■ Task requirements:
Please copy every record below exactly and leave out the pictures.

-*-

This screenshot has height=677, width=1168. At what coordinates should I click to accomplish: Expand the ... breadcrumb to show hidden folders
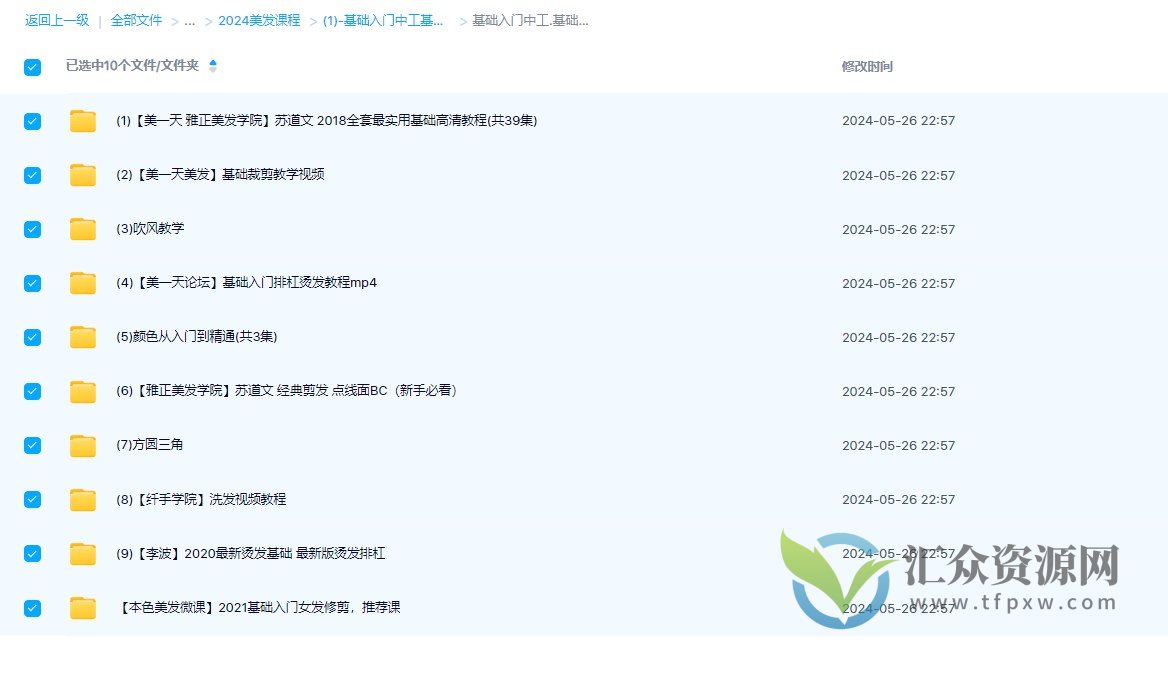190,20
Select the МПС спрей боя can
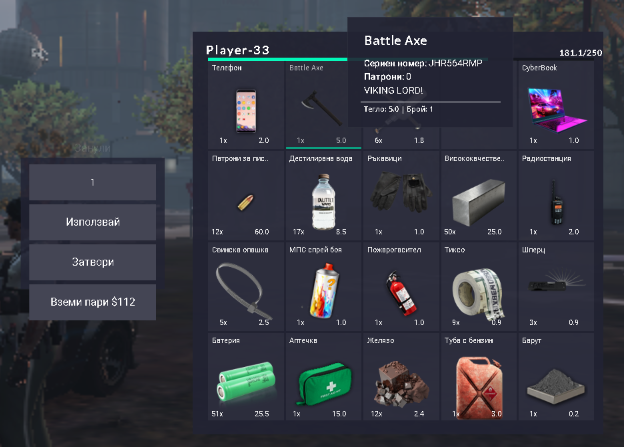 pos(324,286)
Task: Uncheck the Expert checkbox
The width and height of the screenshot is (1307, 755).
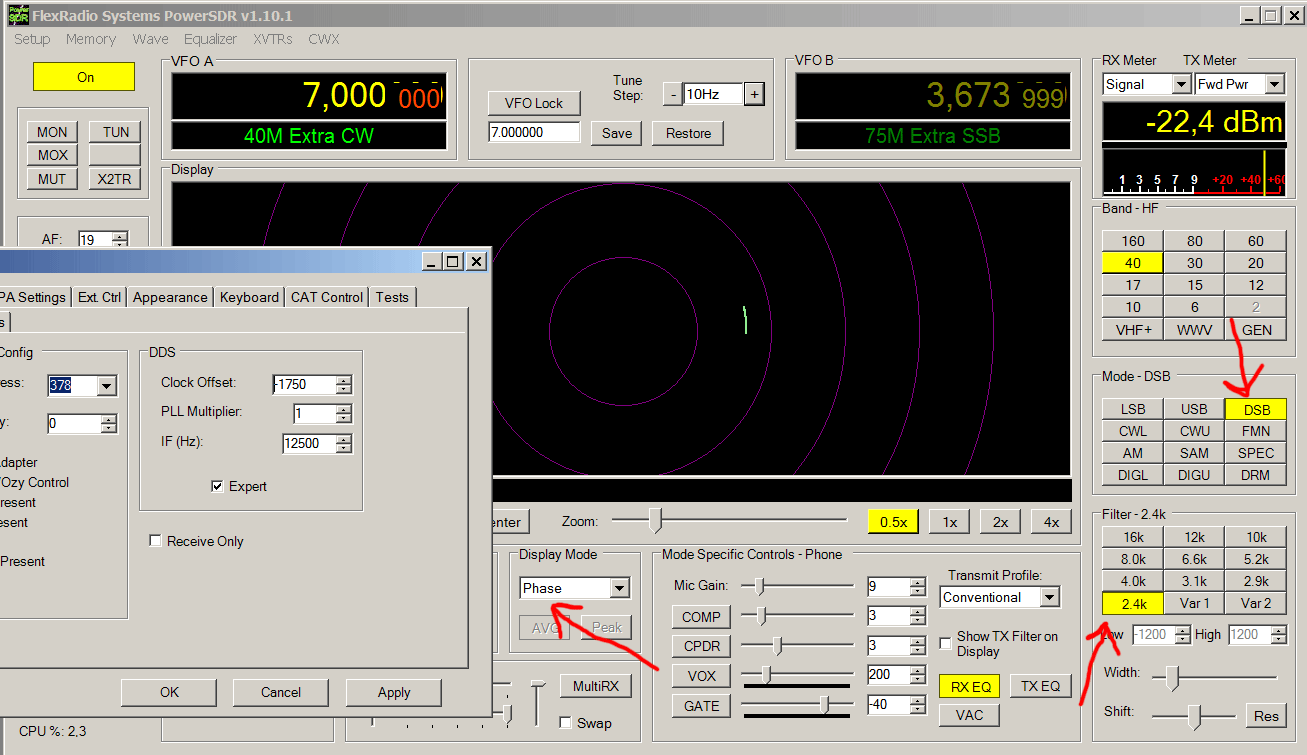Action: tap(217, 486)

-*-

■ Problem solution:
This screenshot has height=677, width=1168. At what coordinates should I click to accomplish: Expand the ... breadcrumb to show hidden folders
190,20
Select the МПС спрей боя can
 pos(324,286)
Task: Uncheck the Expert checkbox
The width and height of the screenshot is (1307, 755).
Action: tap(217, 486)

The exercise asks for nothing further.